• Try it
Please count the lines in the data below that hold "agent" and answer with the number by itself.

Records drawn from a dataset
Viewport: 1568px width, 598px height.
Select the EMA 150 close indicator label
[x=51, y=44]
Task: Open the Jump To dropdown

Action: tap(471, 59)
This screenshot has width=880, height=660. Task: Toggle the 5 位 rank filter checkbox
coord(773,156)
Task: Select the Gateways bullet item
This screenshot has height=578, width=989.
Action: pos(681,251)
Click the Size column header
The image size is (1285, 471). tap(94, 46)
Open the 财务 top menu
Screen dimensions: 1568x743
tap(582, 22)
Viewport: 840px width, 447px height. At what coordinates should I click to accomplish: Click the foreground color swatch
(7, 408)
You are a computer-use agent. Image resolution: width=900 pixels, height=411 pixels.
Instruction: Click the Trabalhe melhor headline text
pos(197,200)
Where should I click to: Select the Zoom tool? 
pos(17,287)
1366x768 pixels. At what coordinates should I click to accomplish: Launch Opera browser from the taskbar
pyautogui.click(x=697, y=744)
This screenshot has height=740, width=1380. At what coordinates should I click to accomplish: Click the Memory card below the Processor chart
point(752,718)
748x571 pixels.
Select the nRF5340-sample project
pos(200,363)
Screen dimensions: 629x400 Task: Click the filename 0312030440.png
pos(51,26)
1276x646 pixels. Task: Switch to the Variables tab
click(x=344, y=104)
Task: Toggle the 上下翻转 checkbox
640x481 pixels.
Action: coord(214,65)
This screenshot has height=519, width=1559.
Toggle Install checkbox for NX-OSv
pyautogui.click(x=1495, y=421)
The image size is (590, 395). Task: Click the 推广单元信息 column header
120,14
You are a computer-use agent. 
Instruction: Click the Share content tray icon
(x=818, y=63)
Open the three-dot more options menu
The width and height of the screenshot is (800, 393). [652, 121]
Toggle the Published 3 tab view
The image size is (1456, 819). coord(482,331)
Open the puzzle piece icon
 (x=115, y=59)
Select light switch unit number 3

• Output for this task
2